[Zope3-dev] adaptation based on class rather than interface

Martijn Faassen faassen at infrae.com
Tue Nov 14 11:50:54 EST 2006


Martin Aspeli wrote:
> 
> 
> Martijn Faassen wrote:
>> Oh, I disagree. It's much nicer to be able to be able to start with 
>> adapting classes, and introduce interfaces later, where necessary. Often 
>> they're not. In fact it's already possible to adapt classes and register 
>> views for classes. In ZCML I believe there's some limitations with one 
>> directive or other (a bug), at least there was, but the component 
>> architecture has allowed this for a long time. We've been very happily 
>> using this in grok.
>>
> 
> I see your point of view - and I guess there is a balance here. However, I
> think that one of the big benefits we see in Zope2/CMF/Plone over "the old
> way" is that people seem to take interfaces more seriously now, and with
> them internal documentation. Having well-thought-out and well-documented
> interfaces encouages API stability and re-use and makes it easier to
> understand someone else's code.
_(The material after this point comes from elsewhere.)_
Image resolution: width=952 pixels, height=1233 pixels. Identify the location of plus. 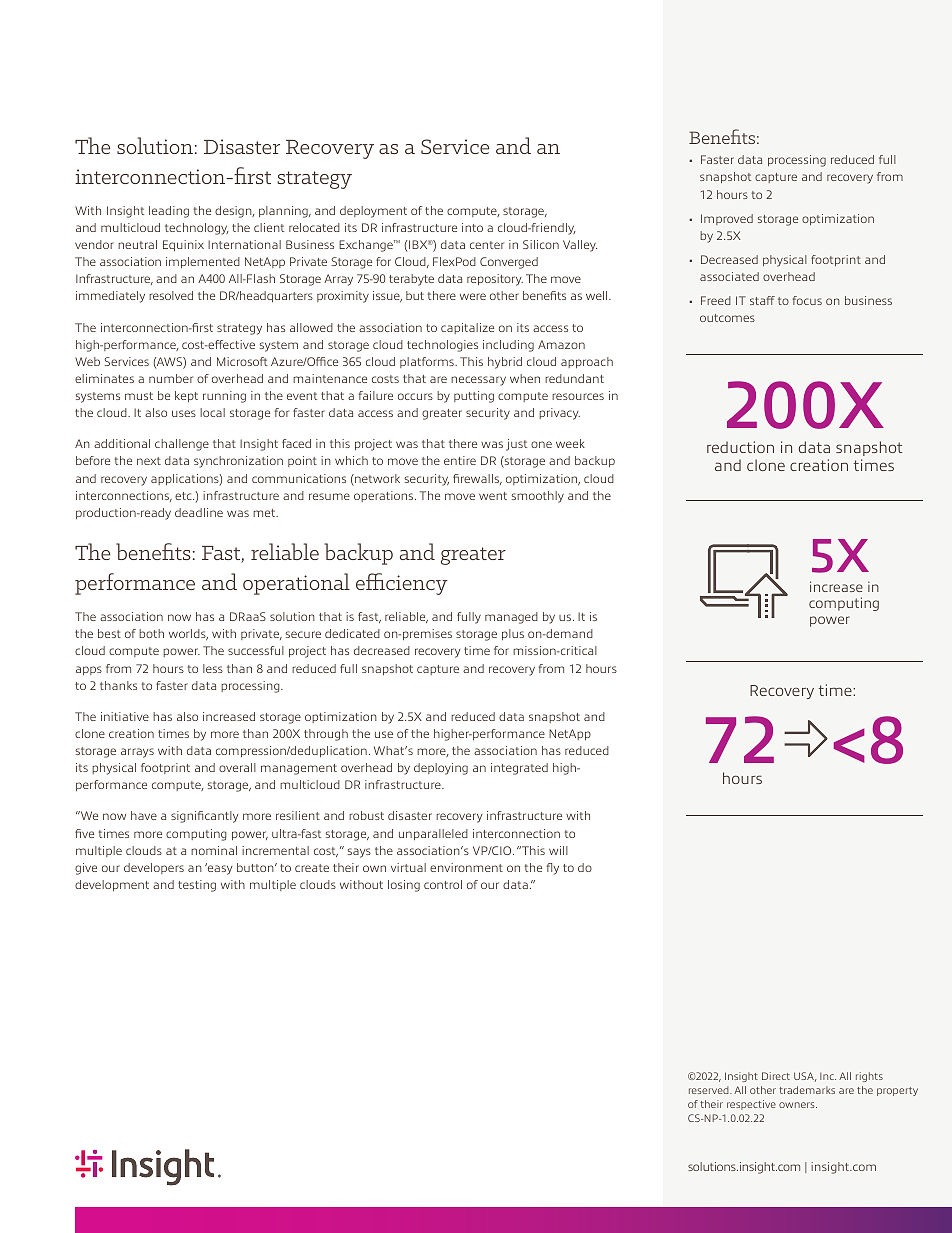
(513, 634).
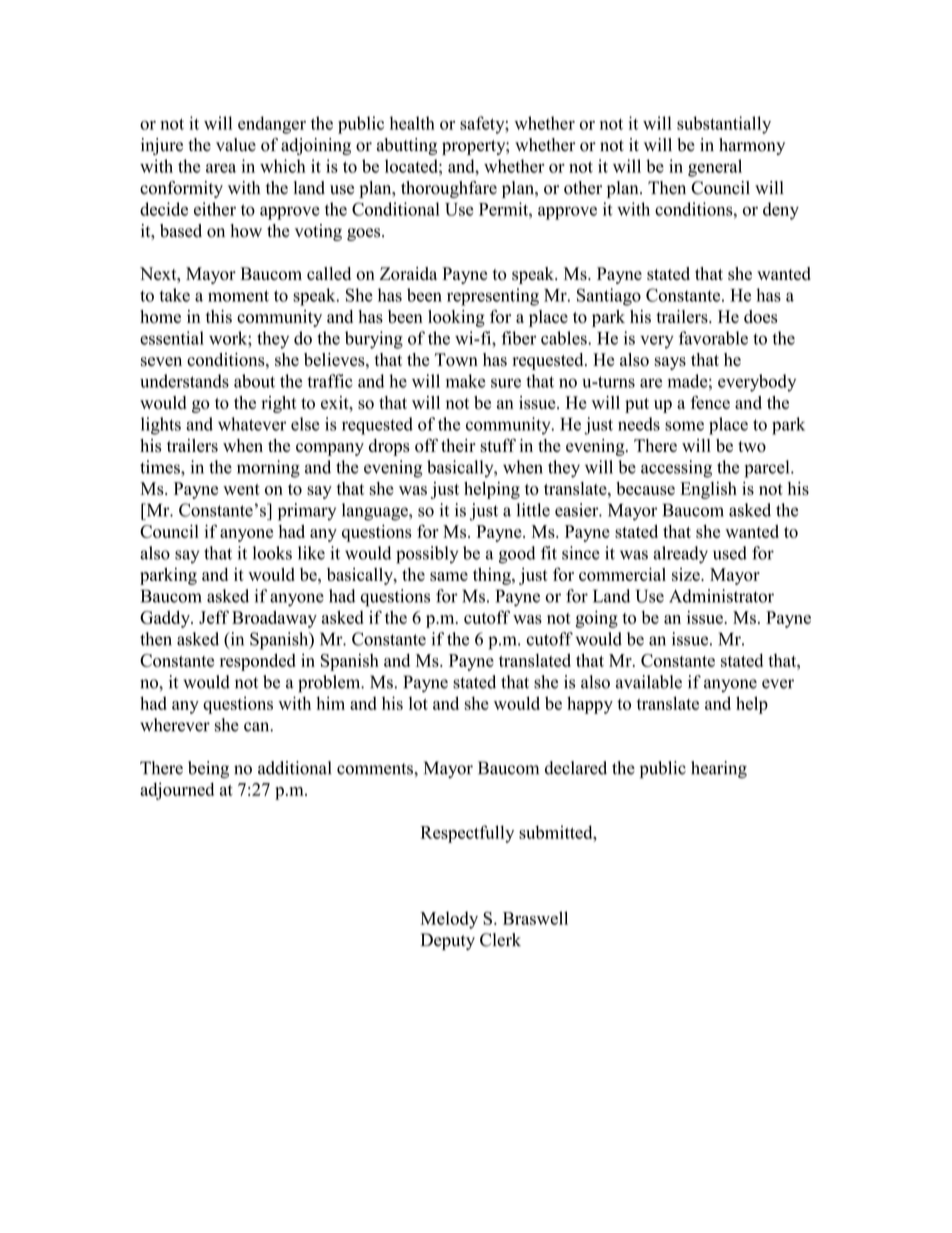 This screenshot has height=1233, width=952. Describe the element at coordinates (730, 553) in the screenshot. I see `used` at that location.
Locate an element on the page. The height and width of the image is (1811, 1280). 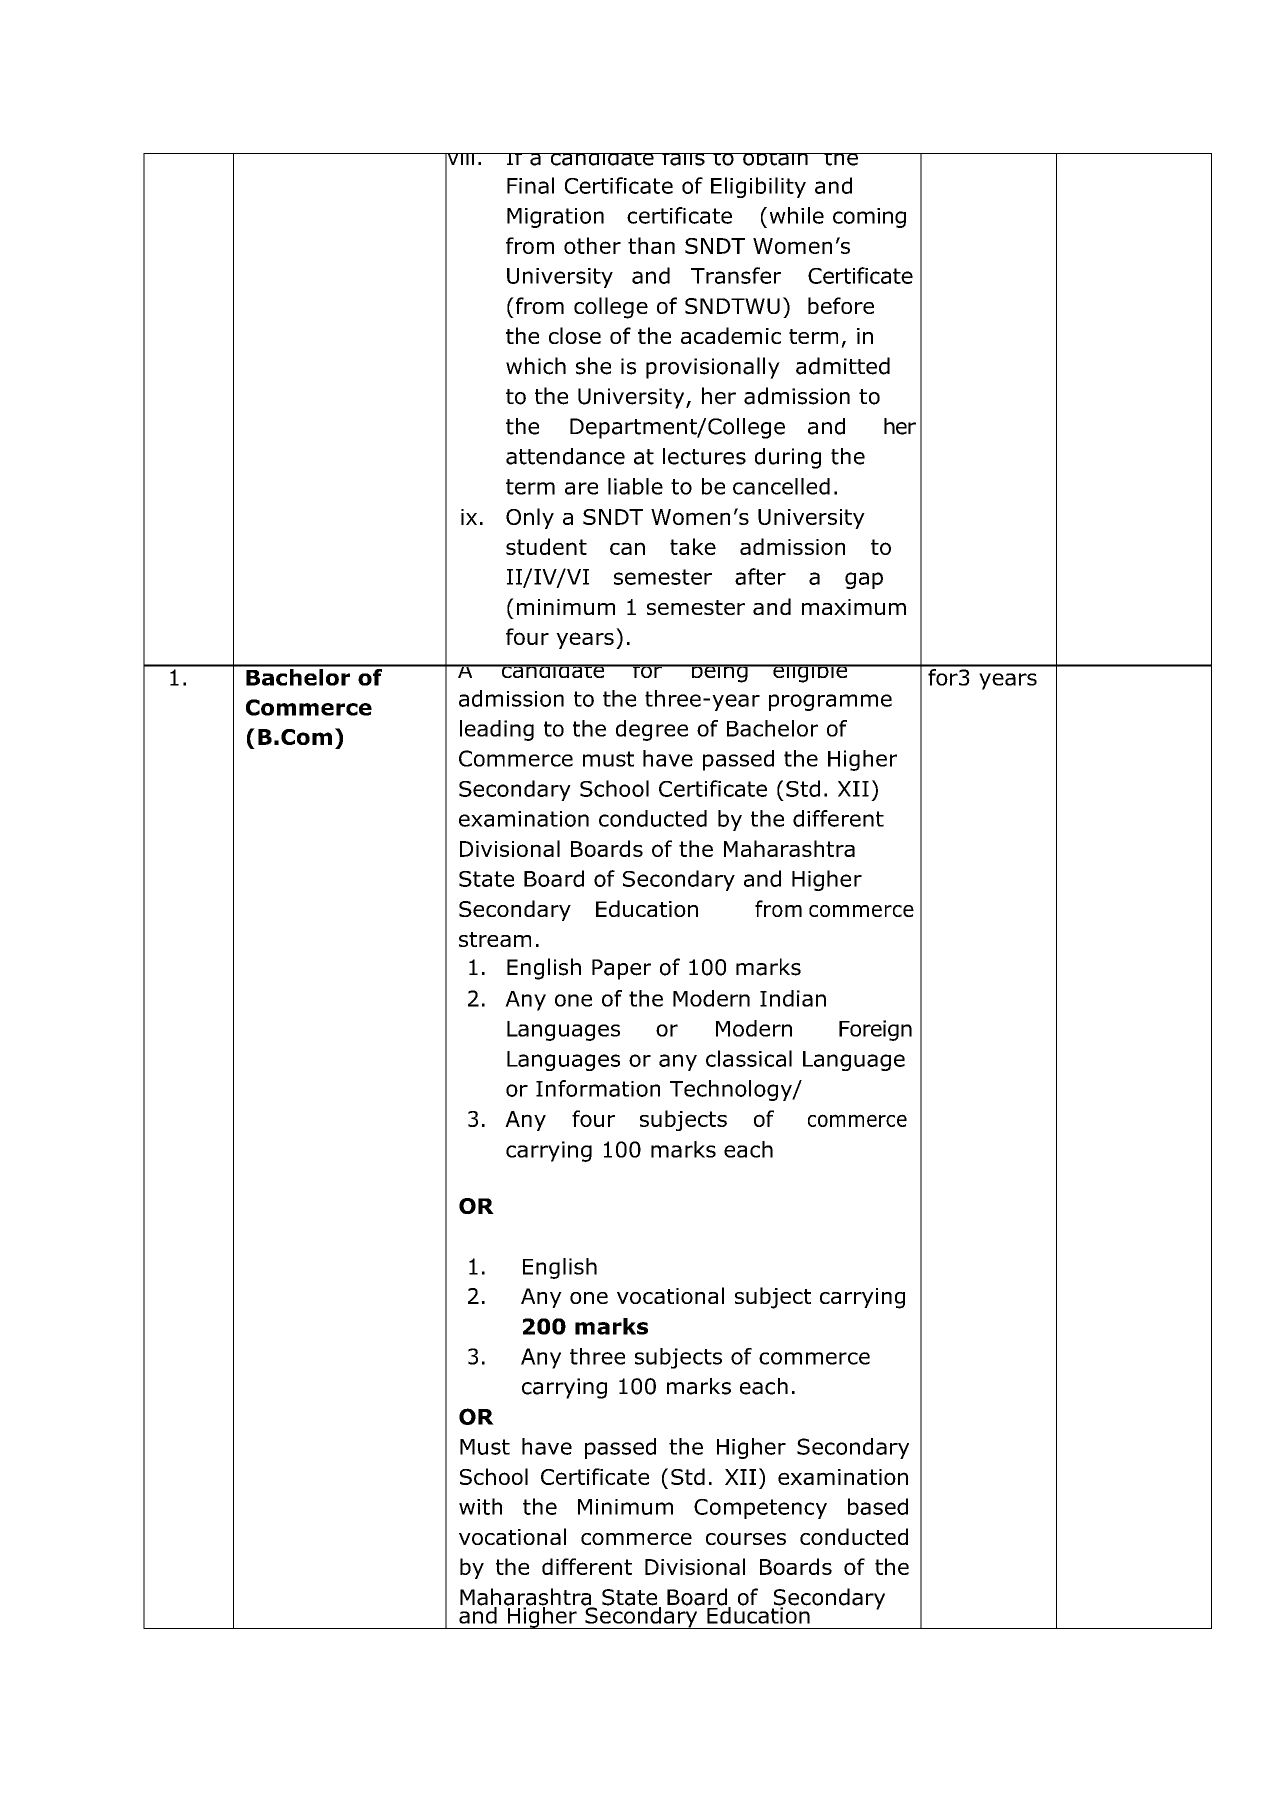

By contrast, we often end up with jungles of
> APIs and no-one can quite decide whether they're stable or not, when
> programmers are given no hooks on which to hang their design.

Yes, but with Plone and CMF and Zope 2 we already have a lot of existing 
classes, so it makes sense to introduce interfaces: it is more clear 
what they should be.

It's a lifecycle thing; early on in a project explicit interfaces may be 
overkill. If a project never grows beyond a certain size it might be 
permanent overkill, actually. Later on in a project where extensibility 
and explicit specification and programming by third parties and so on 
becomes important interfaces make lots of sense.

> Do as you wish, of course. I find that abstract discussions like this
> typically end up being a lot of talk over apparent disagreement that
> disappears when it comes down to practical design.

Of course. It's all a matter of tradeoffs. Disagreement does exist in 
practical design as well though. In particular, the Zope 3 explicit 
interfaces and components everywhere approach sometimes leads to 
overengineering where simple Python patterns would've done much better.